There is a bug that prevents writing large files to an ext2 disk correctly.

This can be demonstrated with the following commands:

dd if=/dev/random of=bigfile bs=1024 count=150000
sha256sum bigfile
sync
reboot
# After login:
sha256sum bigfile

Result: you will either get an I/O error of a different checksum.
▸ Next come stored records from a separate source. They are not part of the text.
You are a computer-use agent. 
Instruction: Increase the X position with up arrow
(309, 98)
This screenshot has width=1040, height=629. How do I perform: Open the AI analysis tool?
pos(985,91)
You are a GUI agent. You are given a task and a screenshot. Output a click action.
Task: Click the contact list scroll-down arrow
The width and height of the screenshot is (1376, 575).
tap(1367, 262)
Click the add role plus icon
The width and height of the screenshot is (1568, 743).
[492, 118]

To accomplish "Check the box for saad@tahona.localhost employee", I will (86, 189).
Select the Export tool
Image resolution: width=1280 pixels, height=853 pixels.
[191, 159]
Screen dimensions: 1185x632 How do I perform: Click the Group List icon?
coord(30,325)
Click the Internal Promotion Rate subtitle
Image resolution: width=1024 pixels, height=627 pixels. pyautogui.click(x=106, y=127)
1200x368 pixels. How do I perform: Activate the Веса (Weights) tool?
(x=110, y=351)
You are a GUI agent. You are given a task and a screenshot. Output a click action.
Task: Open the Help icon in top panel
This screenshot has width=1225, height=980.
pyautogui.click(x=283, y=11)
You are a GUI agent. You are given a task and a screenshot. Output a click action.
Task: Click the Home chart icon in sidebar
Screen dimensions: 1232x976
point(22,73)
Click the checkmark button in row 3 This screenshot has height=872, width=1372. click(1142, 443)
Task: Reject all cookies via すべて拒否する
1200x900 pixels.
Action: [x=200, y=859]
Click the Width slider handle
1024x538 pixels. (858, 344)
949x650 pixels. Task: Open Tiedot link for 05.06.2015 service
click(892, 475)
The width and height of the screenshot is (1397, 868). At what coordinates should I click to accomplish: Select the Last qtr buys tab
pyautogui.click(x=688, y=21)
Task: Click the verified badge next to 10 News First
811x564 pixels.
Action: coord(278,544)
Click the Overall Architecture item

The problem is in the calculation of a block index for a triple-indirect block in fs/ext2/inode.c:

Fiwix/fs/ext2/inode.c

Lines 326 to 333 in 6e036aa

if(level == EXT2_TIND_BLOCK) {
if(!(buf3 = bread(i->dev, indblock[block], blksize))) {
printk("%s(): returning -EIO\n", __FUNCTION__);
brelse(buf);
return -EIO;
}
tindblock = (__blk_t *)buf3->data;
block = tindblock[tblock / BLOCKS_PER_IND_BLOCK(i->sb)];

Here, tblock has not been adjusted to account for the number of blocks skipped by the last traversal.

I believe this is the appropriate code to adjust tblock before calculating the block index:

tindblock = (__blk_t *)buf3->data;
tblock -= BLOCKS_PER_DIND_BLOCK(i->sb) * block;
block = tindblock[tblock / BLOCKS_PER_IND_BLOCK(i->sb)];

Without this adjustment, tblock / BLOCKS_PER_IND_BLOCK(i->sb) will exceed the bounds (0..255) for tindblock and will write into memory beyond the size of the disk block. The block numbers stored in these indexes may be readable while in memory, but they cannot be persisted to disk through a reboot because the disk blocks only hold 256 entries. So, after rebooting and reloading the blocks from disk, indexing beyond 255 will produce an invalid block number.